The company embroiled in the controversy over Bible verse codes embossed on its gun sights announced that it will stop the practice.
Michigan-based Trijicon, Inc., which has a $660 million multi-year contract with the U.S. Marine Corps, said Thursday that the company will stop putting Bible references on all its products for the U.S. military. It will also remove all Scripture references on U.S. military products that have yet to be shipped and provide 100 modification kits to the Pentagon to remove references that are on optical sights already used in the field.
"Trijicon has proudly served the U.S. military for more than two decades, and our decision to offer to voluntarily remove these references is both prudent and appropriate," said Trijicon president and CEO Stephen Bindon, in a statement. "We want to thank the Department of Defense for the opportunity to work with them and will move as quickly as possible to provide the modification kits for deployment overseas."
Earlier this week, the media got a hold of the story that Trijicon engraves hard-to-see Bible passage references on its optical sighting devices used by the U.S. Marine Corps and Army in Iraq and Afghanistan, and by U.S. allies in those countries.
At the end of a series of numbers and letters is a Bible reference – such as JN8:12, 2COR4:6 – which can be easily overlooked as part of the stock number. The Bible references carry the common theme of Jesus being the light of the world. There is no biblical text on the sights, only numerical references to passages.
Trijicon, founded by a Christian originally from South Africa, has long included the Bible reference on its products. The company said it adopted the practice "as part of our faith and our belief in service to country."

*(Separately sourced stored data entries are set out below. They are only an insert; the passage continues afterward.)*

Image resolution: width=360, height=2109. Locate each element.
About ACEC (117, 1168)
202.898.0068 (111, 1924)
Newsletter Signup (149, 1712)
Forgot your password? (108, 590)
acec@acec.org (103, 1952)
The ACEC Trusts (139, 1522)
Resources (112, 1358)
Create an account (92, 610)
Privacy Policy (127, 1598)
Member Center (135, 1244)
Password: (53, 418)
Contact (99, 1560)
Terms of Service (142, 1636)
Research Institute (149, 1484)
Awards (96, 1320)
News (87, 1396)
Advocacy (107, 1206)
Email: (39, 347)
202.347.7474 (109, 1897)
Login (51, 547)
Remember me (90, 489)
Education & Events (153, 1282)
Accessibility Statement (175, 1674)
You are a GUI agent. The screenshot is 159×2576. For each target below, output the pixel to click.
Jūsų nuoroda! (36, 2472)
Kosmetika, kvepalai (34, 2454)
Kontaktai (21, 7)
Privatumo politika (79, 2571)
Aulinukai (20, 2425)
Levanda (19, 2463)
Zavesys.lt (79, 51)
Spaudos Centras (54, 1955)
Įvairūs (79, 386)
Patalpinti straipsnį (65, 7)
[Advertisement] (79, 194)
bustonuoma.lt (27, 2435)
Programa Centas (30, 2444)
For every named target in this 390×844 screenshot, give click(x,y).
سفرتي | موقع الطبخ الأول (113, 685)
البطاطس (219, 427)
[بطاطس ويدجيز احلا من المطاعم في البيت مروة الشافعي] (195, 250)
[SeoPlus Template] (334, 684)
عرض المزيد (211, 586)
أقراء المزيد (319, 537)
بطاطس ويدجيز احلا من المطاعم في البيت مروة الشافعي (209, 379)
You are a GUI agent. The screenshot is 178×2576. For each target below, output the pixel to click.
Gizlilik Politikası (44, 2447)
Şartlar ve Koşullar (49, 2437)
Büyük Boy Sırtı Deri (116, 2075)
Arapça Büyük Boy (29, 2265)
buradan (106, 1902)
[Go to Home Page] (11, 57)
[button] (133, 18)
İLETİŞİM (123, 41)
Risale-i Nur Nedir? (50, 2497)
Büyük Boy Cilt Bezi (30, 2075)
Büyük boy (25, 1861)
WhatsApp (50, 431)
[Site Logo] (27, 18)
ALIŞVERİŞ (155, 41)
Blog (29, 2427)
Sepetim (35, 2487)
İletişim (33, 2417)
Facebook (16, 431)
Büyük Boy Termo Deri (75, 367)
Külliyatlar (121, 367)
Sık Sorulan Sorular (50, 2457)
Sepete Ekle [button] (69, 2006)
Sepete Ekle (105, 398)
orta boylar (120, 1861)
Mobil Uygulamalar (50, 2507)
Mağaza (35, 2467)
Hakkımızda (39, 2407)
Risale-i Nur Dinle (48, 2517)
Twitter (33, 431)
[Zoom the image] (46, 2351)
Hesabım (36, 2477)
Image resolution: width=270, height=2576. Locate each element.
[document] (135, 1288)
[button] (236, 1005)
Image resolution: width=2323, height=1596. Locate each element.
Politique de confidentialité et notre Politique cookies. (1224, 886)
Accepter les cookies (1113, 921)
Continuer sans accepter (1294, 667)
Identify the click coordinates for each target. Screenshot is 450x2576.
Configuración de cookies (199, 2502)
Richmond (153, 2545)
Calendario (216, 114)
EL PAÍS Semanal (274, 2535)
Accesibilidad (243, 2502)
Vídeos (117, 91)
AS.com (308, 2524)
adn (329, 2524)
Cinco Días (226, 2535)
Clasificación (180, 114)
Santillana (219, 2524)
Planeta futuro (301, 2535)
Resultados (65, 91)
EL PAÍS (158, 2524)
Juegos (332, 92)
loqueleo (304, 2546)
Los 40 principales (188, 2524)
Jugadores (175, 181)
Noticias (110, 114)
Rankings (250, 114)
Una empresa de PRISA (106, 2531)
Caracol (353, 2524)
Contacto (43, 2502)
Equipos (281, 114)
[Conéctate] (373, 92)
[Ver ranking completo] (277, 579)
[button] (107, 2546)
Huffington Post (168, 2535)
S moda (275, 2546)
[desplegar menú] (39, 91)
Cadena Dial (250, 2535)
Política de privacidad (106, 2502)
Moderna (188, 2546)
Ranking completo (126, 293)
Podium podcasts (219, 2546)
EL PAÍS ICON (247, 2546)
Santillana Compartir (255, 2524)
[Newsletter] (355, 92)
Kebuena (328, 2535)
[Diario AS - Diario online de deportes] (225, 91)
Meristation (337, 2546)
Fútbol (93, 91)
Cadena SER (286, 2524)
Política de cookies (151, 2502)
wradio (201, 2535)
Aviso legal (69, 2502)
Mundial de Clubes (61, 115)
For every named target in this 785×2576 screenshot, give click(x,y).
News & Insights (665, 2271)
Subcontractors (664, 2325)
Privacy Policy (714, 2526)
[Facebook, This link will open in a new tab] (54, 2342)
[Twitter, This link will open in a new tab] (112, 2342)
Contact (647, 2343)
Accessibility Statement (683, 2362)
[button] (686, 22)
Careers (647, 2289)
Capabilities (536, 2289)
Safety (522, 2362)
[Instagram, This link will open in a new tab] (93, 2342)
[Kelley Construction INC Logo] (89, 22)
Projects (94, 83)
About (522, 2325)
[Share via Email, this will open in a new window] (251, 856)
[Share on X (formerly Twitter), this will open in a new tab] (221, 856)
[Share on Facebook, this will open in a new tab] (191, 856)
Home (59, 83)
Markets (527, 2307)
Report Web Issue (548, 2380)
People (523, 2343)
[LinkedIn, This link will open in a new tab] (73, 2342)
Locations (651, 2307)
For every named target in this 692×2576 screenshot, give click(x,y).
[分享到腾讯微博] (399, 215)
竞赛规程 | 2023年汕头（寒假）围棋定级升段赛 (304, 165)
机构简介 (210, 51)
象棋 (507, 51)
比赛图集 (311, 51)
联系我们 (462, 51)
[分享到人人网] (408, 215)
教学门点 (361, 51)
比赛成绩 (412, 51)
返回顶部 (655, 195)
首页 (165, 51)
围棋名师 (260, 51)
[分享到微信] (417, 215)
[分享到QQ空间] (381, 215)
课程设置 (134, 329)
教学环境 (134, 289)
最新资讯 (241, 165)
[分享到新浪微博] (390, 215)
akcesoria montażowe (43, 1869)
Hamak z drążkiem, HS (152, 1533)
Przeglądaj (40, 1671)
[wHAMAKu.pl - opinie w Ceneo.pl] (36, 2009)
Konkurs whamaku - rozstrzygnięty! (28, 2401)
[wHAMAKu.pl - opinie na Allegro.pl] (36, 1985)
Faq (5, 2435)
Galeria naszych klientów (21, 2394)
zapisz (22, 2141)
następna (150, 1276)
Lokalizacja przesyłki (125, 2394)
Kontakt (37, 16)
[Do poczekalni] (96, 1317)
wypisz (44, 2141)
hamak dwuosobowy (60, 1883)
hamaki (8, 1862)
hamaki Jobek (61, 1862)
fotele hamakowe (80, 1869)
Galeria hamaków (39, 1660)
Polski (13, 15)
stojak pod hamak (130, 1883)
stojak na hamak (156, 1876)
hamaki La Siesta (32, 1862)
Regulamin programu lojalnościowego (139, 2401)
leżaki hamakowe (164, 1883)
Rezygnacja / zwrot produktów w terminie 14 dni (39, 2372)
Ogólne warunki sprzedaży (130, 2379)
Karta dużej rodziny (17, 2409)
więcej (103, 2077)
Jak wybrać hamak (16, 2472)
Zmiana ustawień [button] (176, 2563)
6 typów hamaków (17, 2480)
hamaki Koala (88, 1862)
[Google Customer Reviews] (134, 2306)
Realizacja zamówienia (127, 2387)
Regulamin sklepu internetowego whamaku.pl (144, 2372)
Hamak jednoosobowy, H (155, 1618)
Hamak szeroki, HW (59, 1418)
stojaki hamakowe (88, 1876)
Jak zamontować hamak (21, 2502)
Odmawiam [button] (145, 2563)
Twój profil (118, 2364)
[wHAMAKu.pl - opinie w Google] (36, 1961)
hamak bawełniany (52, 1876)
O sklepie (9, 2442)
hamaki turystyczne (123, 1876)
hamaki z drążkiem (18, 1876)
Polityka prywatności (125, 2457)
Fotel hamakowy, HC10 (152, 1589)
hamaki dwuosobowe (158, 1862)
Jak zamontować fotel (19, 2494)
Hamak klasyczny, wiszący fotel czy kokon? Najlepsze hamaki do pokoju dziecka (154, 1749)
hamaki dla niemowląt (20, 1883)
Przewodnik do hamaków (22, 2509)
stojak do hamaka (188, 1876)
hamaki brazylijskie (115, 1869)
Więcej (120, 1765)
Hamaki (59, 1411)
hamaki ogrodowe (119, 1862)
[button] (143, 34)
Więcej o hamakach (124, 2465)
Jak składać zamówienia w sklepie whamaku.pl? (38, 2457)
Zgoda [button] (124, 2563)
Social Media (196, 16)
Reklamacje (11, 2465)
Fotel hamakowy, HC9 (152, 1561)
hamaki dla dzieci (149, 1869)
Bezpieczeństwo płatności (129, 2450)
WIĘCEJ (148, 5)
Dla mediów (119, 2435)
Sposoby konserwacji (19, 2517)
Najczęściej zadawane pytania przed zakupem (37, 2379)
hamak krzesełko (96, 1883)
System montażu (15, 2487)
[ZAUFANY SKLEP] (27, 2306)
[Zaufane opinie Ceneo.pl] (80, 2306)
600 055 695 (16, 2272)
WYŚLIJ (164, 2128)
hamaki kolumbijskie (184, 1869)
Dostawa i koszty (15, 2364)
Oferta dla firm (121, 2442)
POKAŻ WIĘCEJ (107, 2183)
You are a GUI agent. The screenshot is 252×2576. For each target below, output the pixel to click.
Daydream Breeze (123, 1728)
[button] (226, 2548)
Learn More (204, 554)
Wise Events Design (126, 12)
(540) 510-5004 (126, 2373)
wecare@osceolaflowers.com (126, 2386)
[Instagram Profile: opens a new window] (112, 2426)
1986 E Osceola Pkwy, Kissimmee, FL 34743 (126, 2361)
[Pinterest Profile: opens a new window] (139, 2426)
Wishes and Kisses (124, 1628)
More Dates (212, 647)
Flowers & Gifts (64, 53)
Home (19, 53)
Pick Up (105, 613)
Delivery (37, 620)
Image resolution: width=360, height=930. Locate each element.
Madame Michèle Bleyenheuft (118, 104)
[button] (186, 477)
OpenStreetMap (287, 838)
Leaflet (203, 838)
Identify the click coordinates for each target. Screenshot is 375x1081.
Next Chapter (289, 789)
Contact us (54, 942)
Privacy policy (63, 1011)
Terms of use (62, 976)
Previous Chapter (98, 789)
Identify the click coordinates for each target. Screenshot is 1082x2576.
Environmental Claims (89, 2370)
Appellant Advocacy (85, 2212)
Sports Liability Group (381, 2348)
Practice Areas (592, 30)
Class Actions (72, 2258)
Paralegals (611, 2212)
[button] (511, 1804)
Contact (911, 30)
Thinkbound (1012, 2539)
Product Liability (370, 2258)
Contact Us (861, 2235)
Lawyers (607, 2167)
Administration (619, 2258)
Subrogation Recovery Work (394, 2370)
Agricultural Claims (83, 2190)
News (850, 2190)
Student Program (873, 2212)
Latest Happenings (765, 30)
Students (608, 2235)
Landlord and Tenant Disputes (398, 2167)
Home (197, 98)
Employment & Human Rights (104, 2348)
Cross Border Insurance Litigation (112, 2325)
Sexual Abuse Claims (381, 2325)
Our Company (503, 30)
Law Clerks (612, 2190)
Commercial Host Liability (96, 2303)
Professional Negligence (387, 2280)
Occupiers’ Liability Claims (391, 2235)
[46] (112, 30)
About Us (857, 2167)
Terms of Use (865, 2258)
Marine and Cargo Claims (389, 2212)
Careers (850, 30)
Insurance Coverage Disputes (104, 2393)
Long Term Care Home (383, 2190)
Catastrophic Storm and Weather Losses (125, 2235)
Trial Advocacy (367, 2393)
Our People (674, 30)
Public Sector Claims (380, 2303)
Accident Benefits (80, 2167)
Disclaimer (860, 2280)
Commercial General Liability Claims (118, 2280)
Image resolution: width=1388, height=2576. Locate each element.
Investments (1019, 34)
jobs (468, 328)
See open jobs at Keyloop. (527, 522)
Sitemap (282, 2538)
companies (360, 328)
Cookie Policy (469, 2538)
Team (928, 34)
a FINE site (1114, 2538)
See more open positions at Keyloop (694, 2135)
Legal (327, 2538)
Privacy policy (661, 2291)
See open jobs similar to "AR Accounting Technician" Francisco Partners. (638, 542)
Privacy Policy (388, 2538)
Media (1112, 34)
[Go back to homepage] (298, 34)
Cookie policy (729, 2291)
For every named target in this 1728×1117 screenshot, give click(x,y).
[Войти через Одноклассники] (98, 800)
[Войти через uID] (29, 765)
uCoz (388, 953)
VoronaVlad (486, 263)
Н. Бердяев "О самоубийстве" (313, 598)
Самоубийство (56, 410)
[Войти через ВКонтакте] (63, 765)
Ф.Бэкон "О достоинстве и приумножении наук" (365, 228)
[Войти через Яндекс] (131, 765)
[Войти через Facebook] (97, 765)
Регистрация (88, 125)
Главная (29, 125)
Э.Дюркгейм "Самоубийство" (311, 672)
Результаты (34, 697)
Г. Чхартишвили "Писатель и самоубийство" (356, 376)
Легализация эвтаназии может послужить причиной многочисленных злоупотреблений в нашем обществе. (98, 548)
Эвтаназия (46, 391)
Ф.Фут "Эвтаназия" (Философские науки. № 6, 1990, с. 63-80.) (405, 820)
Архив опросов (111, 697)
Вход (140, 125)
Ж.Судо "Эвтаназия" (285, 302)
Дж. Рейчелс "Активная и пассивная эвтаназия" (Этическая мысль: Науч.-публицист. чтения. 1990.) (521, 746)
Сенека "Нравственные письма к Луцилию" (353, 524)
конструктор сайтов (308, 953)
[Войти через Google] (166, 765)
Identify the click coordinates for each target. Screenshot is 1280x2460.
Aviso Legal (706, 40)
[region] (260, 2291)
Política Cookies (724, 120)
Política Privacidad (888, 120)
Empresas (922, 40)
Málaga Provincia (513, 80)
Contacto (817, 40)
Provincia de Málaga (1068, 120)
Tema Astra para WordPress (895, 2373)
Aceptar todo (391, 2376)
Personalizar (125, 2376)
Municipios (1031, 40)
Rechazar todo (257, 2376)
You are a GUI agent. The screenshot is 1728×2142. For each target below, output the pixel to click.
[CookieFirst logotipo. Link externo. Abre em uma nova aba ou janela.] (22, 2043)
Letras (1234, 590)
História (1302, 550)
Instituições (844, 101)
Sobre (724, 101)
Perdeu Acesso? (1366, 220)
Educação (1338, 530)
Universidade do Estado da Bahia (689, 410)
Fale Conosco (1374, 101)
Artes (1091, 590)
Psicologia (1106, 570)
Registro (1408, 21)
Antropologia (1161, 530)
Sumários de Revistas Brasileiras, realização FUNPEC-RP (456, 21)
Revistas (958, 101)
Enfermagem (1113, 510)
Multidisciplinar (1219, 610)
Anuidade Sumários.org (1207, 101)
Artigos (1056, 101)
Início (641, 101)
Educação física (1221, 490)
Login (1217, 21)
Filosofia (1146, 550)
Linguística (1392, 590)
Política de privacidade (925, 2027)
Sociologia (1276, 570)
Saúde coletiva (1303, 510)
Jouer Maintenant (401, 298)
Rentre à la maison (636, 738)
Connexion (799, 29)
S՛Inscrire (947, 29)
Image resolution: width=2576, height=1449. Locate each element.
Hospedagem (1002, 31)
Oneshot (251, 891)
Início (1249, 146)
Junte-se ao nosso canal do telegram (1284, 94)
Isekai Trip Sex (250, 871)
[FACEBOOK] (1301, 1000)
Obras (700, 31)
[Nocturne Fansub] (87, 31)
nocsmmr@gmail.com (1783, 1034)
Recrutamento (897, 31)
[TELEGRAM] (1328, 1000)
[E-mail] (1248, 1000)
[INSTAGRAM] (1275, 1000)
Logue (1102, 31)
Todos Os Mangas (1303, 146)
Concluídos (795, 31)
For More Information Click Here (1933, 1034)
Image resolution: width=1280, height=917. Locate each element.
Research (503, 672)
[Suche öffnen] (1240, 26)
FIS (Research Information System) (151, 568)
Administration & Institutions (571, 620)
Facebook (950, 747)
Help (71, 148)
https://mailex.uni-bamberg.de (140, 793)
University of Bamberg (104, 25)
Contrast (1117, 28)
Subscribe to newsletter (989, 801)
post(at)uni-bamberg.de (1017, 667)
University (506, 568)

Following the ABC News report on Monday, which turned the previously little-known story into an international debate, the U.S. Marine Corps expressed its concern about the Bible codes to the sight manufacturer. The U.S. Marine Corps said it did not know about the references before the report.
In the U.S., several groups complained that the inscription could feed into the Muslim extremists' claim that the wars in Afghanistan and Iraq are a religious "crusade against Islam."
The Muslim Public Affairs Council wrote in a letter to U.S. Defense Secretary Robert Gates: "Allowing religious references to be placed on U.S. weaponry, which are bought and paid for by U.S. taxpayers, is unacceptable.
"Such inscriptions not only run afoul of the constitution and U.S. military rules, but they also feed into the violent extremists' narrative that the ongoing wars in Afghanistan and Iraq are a 'crusade against Islam.'"
MPAC called on the U.S. government to remove all weapons with such religious reference from combat use.
In response to Trijicon's offer to remove Bible references on U.S. military products, MPAC said it welcomed the news and called it a "victory for religious freedom and our Constitutional guarantees."
Trijicon said it will also offer foreign military forces that have purchased its products, such as Britain, Australia and New Zealand, the same solution for removing the Scripture reference and guarantees that orders on future products will not have the inscription.